No-fault eviction notices - What this could mean for landlords?
Posted on 15 April 2019 by Sasha Loveridge
The Government plans to scrap the “no-fault” Section 21 procedure for repossessions and consultations will begin today. The Prime Minister has already formally backed its abolition and if the consultations receive public support, the law could be introduced by the end of the year.
Pressure groups have been urging the Government to reform the rental market to give tenants better protection from eviction and greater stability in their home, claiming that Section 21 evictions are one of the biggest causes of homelessness.
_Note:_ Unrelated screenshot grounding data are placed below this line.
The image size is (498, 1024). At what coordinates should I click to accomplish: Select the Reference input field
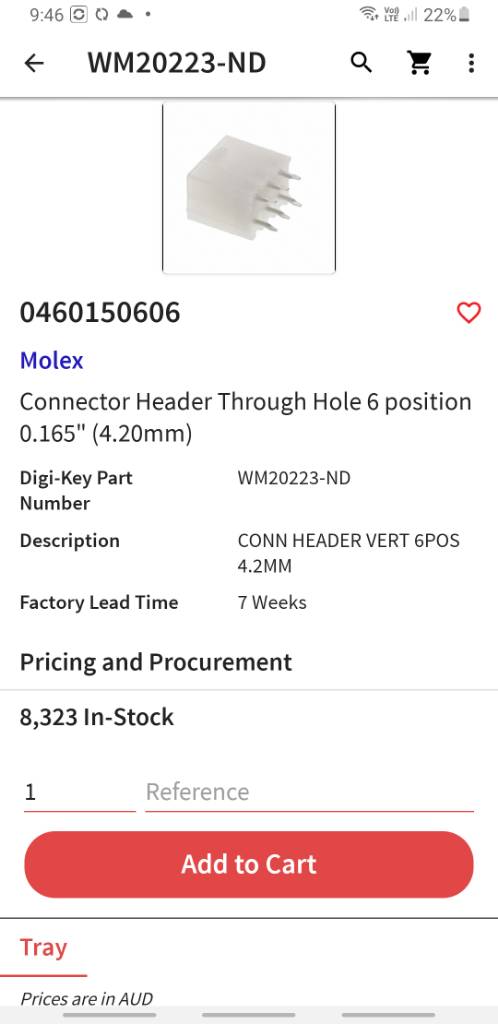[x=309, y=792]
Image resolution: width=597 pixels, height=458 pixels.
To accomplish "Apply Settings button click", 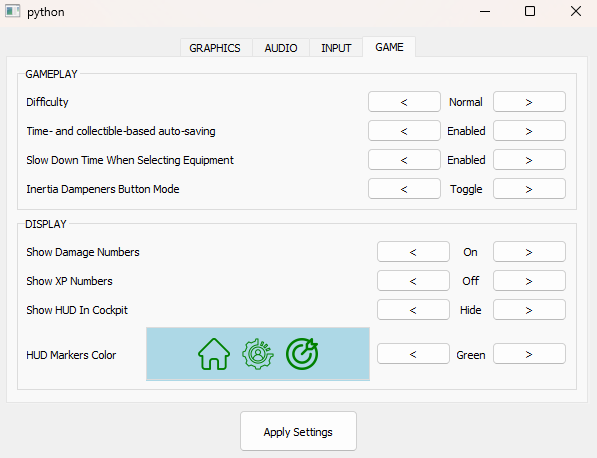I will point(298,432).

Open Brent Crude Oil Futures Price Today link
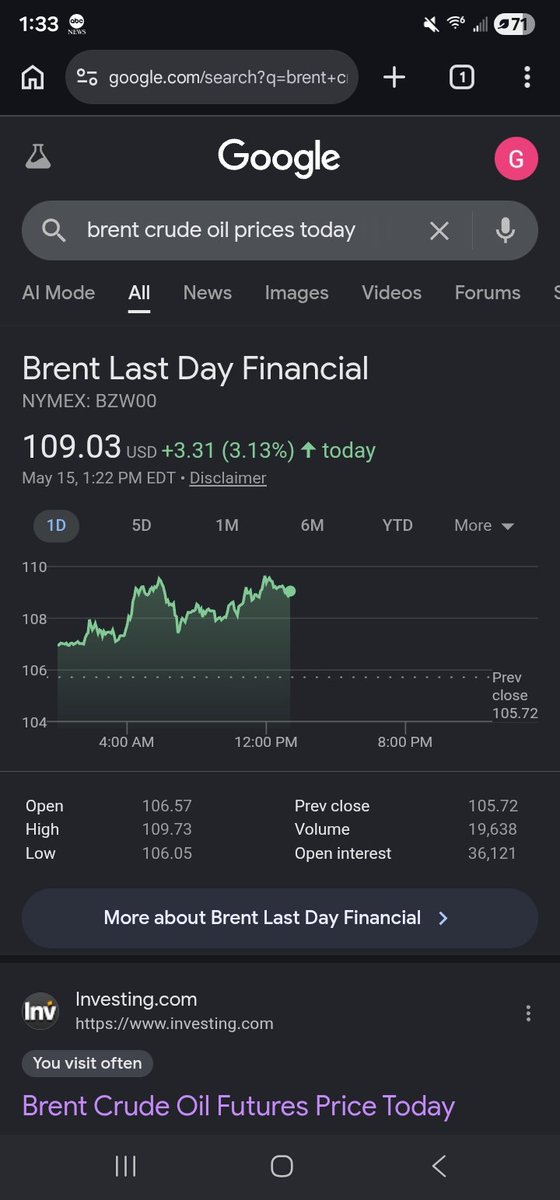pos(238,1106)
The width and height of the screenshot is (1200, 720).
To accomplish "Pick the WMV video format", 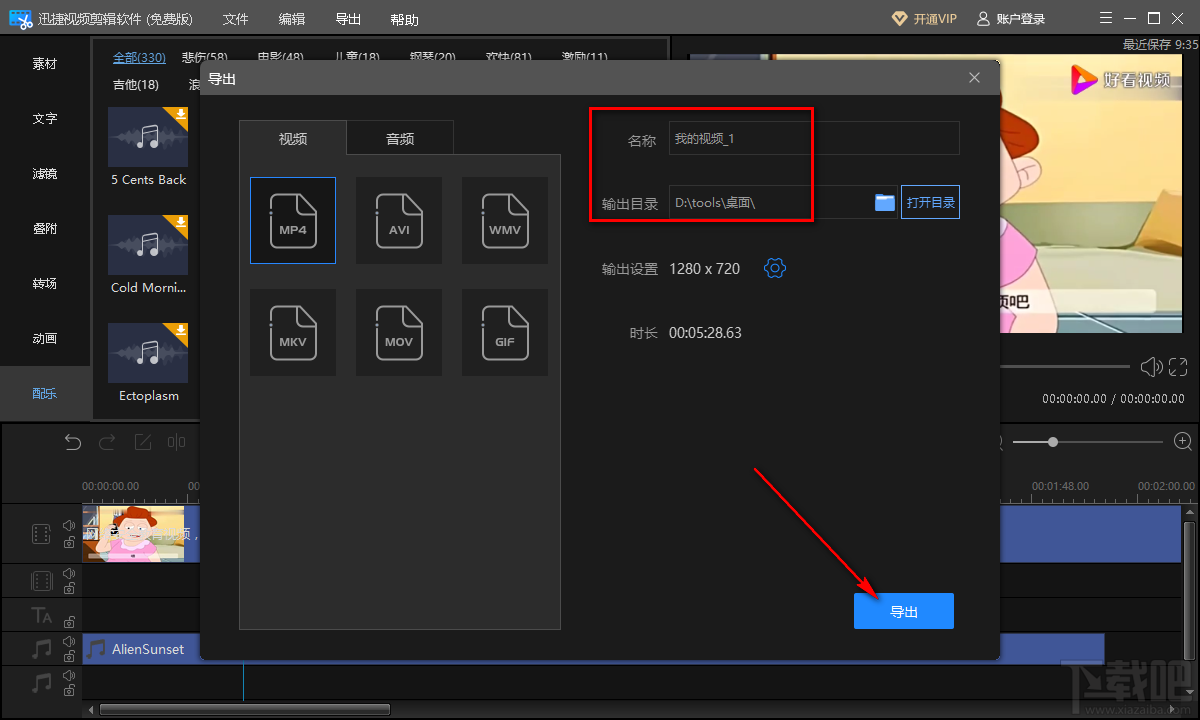I will 505,220.
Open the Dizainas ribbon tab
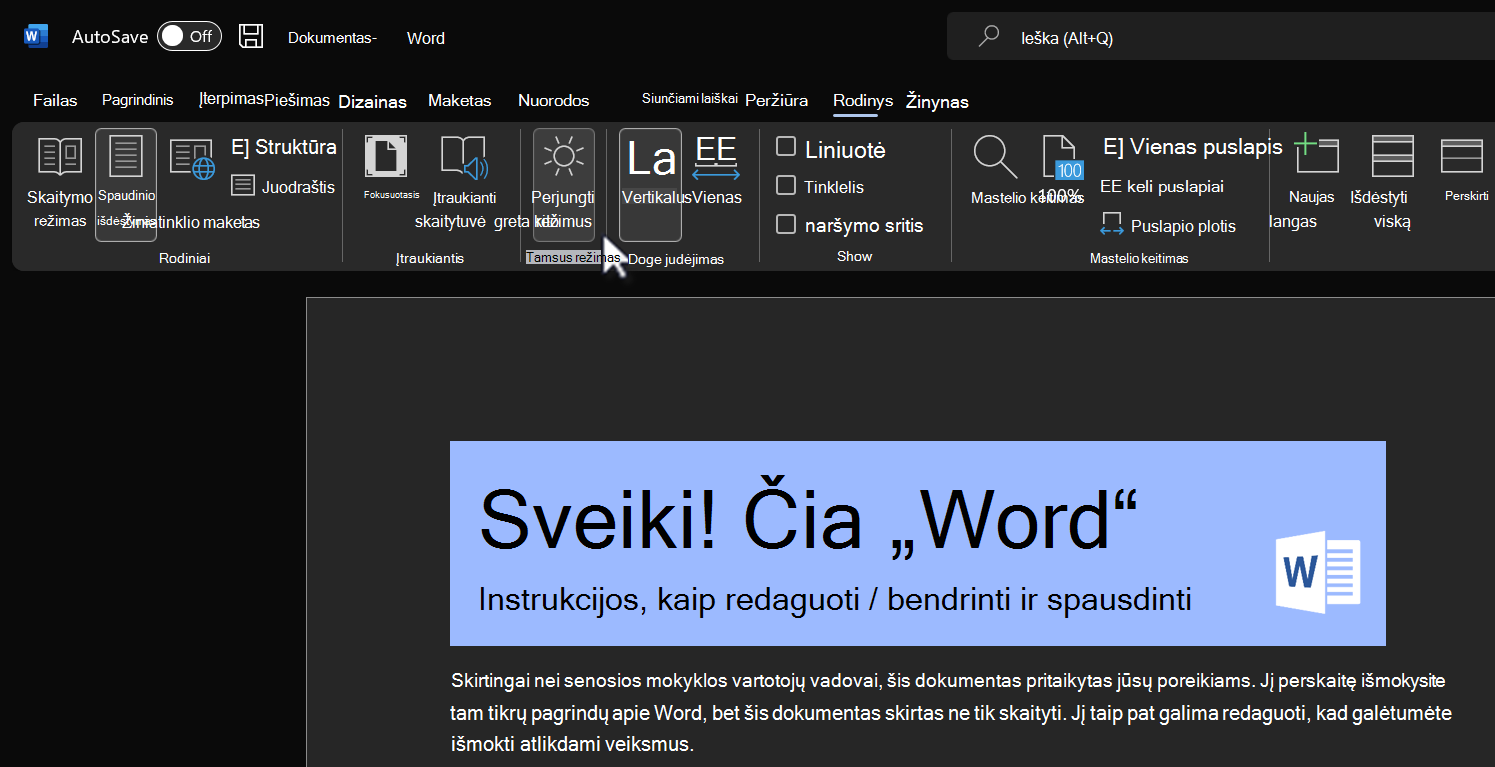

Although a landlord is able to evict a tenant with no reason given under the Section 21 process, research has shown that in the majority of cases it is done when the landlord wants to regain possession so they can sell the property. In more recent years, due to the delay of the Section 8 procedure, landlords have been using a Section 21 notice when the tenants are in rent arrears.
However, the ability to serve a s.21 on a tenant is of great importance to a landlord who wants to regain possession of their property. Landlords need to have confidence to invest in the buy to let market. If they do not, the availability of homes to let in the private rental sector will fall as landlords will no longer invest. By abolishing the Section 21 procedure, the only means of repossession will be by the Section 8 procedure, which is based on tenant fault ie. rent arrears, antisocial behaviour, breaking the terms of the tenancy agreement etc. Although abolishing s.21 could reduce the levels of homelessness, it could force landlords out of the buy to let market.
Stricter legislation has already been introduced in recent years with regards to being able to serve a Section 21 notice, which has already meant that in some cases, landlords find themselves unable to evict their tenants.
Under the Government’s plans, landlords would have to provide a “concrete, evidenced reason already specified in law” in order to bring a tenancy to an end. Furthermore, Court processes will be expedited so that landlords are able to swiftly regain possession of their property through the Section 8 process.
What about landlords who want to gain possession to sell? The Government has said that it will amend the Section 8 procedure so that it can be used when a landlord wants to sell the property or move back into it themselves.
Research has shown that on average, tenants stay in their properties for over four years and in 90% of cases, tenancies are ended by tenant rather than the landlord so although in most cases there is no need for a Section 21 to be served on a tenant, it is an important safety net for a landlord and provides them with reassurance. An end to Section 21 could have devastating effects on a landlord and their plans with their investments as open ended tenancies would effectively be created.
Although reducing homelessness and ensuring tenants feel they have security in their home is important, the Government needs to think carefully and act with caution when considering the changes that should be made and what laws will replace the Section 21 procedure to ensure there is a fair balance between landlord and tenant. Many trade bodies are already opposing the proposal, reacting strongly with anger. Only time will tell whether the abolition of Section 21 be a welcomed change or not.